At this point, if you haven't lost interest yet, I will just say that I had myself tested again the week before baby was due and the test came back negative. Sadly, the lab didn't bother to pass along the results to the hospital, like they had the positive results, so when I went into the hospital a few days after the due date with contractions, the hospital staff and my CNM (Certified Nurse Midwife) did not have the newest lab results showing me to be GBS negative. They told me I would be put on antibiotics, I told them no, the CNM on call lectured me and my husband, trying to convince us that not receiving antibiotics was the worst possible choice. I told her about my research, she told me the internet has all sorts of misinformation. I told her I got my info from the CDC and ACOG. She told me I was wrong about the negative GBS test. I told her I called her office and they told me it was negative. I left in tears and stressed up to my eyeballs. My labor stopped some hours later and I didn't return until exactly a week after the due date.

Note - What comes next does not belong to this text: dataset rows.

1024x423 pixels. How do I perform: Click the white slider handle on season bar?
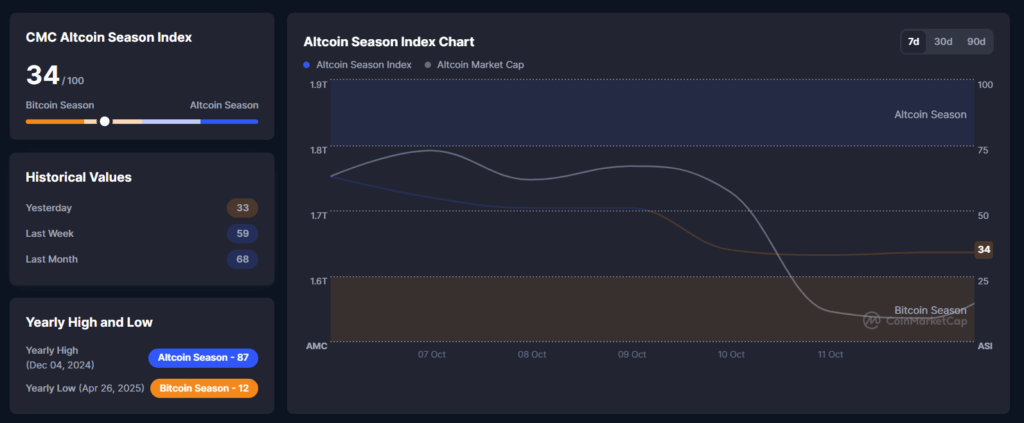point(105,121)
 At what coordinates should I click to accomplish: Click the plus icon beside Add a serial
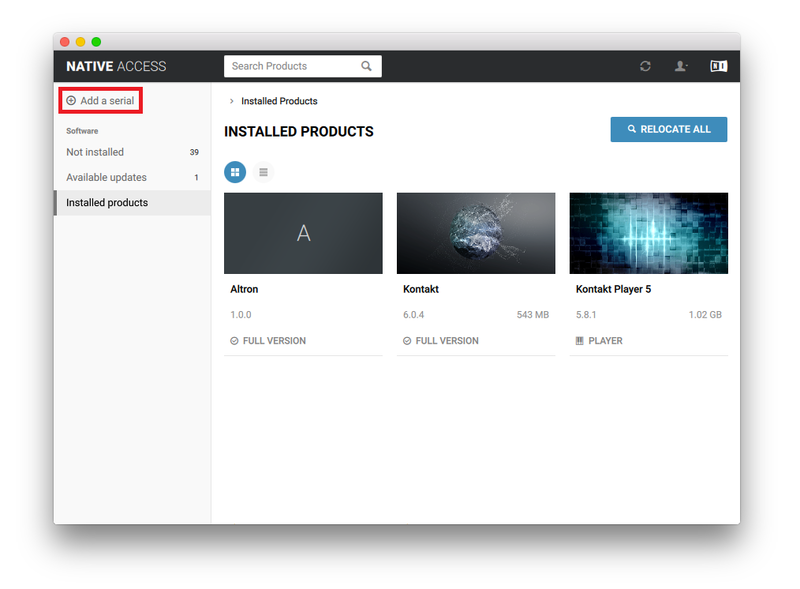[71, 101]
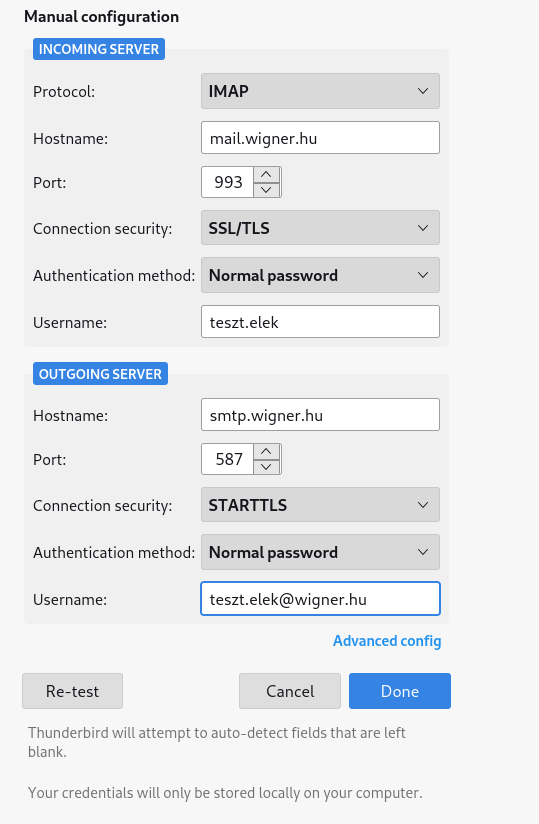Screen dimensions: 539x824
Task: Click the outgoing Hostname field smtp.wigner.hu
Action: [x=320, y=415]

After the birth the pediatrician on call told me that we couldn't leave the hospital until 48 hours after the birth because of the positive GBS test. I told him yes we could and, by the way, I tested negative most recently. Pediatrician was puzzled since the hospital didn't have the lab results. When I left the hospital, I vowed never to return for future births, if I could help it. You see, I'm not completely insane. If my baby or I had some complication that needed medical attention, I would go back, just not until then.

Between the hostile CNM and the befuddled Pediatrician, I didn't have a lot of allies at the hospital. They treated me like I was an idiot and couldn't possibly have two brain cells to rub together. My husband, who is an IT professional, excused them as having what he calls "Tech Support Syndrome" (shortened hereafter as "TSS"). TSS is what happens to computer tech support people who deal with computer illiterate people most of the time. Basically, the people we interacted with at the hospital are used to dealing with patients who don't know an auditory ossicle from an orbicularis oris.

Here I am, six years and three babies later and I haven't needed the hospital's services for any of them. My stress level during my children's births has decreased, my babies and I have had fewer birth related problems, and I am happy with my choice.